Nothing but the lines from the one containing "973x641 pixels." through the last line of the entries should appear in the output, each verbatim.

Start of RECORDS PROVIDED

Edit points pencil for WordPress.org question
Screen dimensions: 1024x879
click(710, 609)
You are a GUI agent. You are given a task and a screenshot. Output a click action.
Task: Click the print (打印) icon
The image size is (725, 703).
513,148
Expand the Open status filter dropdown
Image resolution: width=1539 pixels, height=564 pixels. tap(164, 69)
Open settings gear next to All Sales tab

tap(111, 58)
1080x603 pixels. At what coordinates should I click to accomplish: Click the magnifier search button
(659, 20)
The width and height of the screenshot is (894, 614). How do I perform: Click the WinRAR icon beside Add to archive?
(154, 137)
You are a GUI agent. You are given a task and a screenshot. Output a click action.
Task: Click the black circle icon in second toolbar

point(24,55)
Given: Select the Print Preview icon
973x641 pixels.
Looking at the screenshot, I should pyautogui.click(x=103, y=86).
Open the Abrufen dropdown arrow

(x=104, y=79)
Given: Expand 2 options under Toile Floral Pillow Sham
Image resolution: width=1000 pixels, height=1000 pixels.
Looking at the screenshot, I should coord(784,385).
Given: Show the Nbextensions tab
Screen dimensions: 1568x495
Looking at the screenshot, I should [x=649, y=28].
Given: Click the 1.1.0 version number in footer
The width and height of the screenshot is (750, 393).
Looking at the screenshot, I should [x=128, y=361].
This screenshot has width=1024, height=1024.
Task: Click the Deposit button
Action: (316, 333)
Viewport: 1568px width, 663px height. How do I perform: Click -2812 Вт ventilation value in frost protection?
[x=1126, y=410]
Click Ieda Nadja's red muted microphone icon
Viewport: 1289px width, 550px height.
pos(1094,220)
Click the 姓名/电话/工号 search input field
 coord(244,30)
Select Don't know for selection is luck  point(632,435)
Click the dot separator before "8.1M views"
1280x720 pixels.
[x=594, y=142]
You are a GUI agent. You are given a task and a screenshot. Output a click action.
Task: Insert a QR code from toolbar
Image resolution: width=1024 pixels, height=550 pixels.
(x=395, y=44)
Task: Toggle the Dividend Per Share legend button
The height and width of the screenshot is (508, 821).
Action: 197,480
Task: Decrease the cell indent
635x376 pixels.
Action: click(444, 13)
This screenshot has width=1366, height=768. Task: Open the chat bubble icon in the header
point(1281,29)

End of RECORDS PROVIDED

## EXERCISE RESULT
973x641 pixels.
Looking at the screenshot, I should pyautogui.click(x=103, y=86).
Open the Abrufen dropdown arrow

(x=104, y=79)
Given: Expand 2 options under Toile Floral Pillow Sham
Image resolution: width=1000 pixels, height=1000 pixels.
Looking at the screenshot, I should coord(784,385).
Given: Show the Nbextensions tab
Screen dimensions: 1568x495
Looking at the screenshot, I should [x=649, y=28].
Given: Click the 1.1.0 version number in footer
The width and height of the screenshot is (750, 393).
Looking at the screenshot, I should [x=128, y=361].
This screenshot has width=1024, height=1024.
Task: Click the Deposit button
Action: (316, 333)
Viewport: 1568px width, 663px height. How do I perform: Click -2812 Вт ventilation value in frost protection?
[x=1126, y=410]
Click Ieda Nadja's red muted microphone icon
Viewport: 1289px width, 550px height.
pos(1094,220)
Click the 姓名/电话/工号 search input field
 coord(244,30)
Select Don't know for selection is luck  point(632,435)
Click the dot separator before "8.1M views"
1280x720 pixels.
[x=594, y=142]
You are a GUI agent. You are given a task and a screenshot. Output a click action.
Task: Insert a QR code from toolbar
Image resolution: width=1024 pixels, height=550 pixels.
(x=395, y=44)
Task: Toggle the Dividend Per Share legend button
The height and width of the screenshot is (508, 821).
Action: 197,480
Task: Decrease the cell indent
635x376 pixels.
Action: click(444, 13)
This screenshot has width=1366, height=768. Task: Open the chat bubble icon in the header
point(1281,29)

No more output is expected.